Un moins bon pronostic des prolactinomes chez l'homme
L'évolution des prolactinomes retient l'attention des chercheurs depuis plusieurs années : en effet, cette évolution ne serait pas la même chez les femmes et chez les hommes. Les auteurs belges et français ont ainsi comparé les caractéristiques tumorales et l'évolution postopératoire clinique entre les deux sexes. Ils ont corrélé ces données à l'expression du récepteur alpha des oestrogènes.
Dans le cadre de cette étude, 59 femmes et 30 hommes ayant subi une opération pour un prolactinome ont été sélectionnés et suivis pendant au moins cinq ans.
Les tumeurs sont réparties en cinq grades selon la dimension de la tumeur, son caractère invasif et les caractéristiques de la prolifération. L'expression du récepteur alpha des oestrogènes est déterminée par immunohistochimie ; un score compris entre 0 et 12 est attribué en fonction du pourcentage de noyaux positifs et de l'intensité de la coloration.

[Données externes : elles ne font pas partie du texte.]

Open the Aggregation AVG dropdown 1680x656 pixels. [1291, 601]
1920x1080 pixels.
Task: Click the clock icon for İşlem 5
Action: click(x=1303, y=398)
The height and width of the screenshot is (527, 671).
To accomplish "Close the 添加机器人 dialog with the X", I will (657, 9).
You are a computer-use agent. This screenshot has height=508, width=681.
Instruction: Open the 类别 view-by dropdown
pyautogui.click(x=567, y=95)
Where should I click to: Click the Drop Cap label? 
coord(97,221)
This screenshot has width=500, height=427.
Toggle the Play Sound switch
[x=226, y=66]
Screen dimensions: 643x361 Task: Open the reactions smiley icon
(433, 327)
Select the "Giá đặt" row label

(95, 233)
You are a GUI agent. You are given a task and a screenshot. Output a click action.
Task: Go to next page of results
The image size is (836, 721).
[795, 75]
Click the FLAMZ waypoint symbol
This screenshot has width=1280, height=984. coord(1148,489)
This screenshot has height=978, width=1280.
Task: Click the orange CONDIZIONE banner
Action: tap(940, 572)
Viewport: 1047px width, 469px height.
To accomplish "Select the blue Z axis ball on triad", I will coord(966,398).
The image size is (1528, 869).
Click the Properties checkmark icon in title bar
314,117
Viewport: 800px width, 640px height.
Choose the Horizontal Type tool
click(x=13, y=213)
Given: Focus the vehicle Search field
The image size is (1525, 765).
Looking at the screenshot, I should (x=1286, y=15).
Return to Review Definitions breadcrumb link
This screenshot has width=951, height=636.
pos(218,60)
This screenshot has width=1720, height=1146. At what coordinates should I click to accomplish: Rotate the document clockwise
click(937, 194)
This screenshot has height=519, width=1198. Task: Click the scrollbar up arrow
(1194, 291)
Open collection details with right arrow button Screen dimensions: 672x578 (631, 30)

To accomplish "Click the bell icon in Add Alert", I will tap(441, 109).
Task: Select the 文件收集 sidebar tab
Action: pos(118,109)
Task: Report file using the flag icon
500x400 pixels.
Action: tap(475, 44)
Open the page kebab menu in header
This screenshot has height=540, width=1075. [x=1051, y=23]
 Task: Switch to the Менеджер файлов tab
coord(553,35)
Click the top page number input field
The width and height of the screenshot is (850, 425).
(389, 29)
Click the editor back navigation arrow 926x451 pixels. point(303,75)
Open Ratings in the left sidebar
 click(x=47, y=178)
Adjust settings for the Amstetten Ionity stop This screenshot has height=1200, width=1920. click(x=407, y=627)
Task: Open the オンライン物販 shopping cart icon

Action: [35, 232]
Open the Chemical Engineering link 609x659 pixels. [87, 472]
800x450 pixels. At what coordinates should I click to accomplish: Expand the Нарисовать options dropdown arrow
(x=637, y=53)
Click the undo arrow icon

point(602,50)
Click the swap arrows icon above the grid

Faible expression du récepteur alpha des oestrogènes
Les hommes présentaient des tumeurs de grade significativement plus élevé et un pourcentage plus faible de guérison après la chirurgie (23% contre 71% chez les femmes). Sur les huit patients résistants au traitement médical, sept étaient de sexe masculin. Chez six d'entre eux, la tumeur s'est en en outre révélée progressive malgré l'administration de plusieurs traitements médicaux postopératoires, et trois de ces patients sont décédés.
Le score médian pour le récepteur alpha des oestrogènes s'élevait à 1 (0-8) chez les hommes et à 8 (0-12) chez les femmes. La différence était significative (p<0,0001). Cette expression plus faible du récepteur alpha des oestrogènes est mise en évidence dans les tumeurs de haut grade résistantes au traitement médical et associées à un plus mauvais pronostic. Dans cette étude, ce résultat concernait 10 hommes et 4 femmes : toutes ces tumeurs étaient résistantes aux agonistes dopaminergiques, étaient de grade 2b et caractérisées par une faible expression du récepteur alpha des oestrogènes.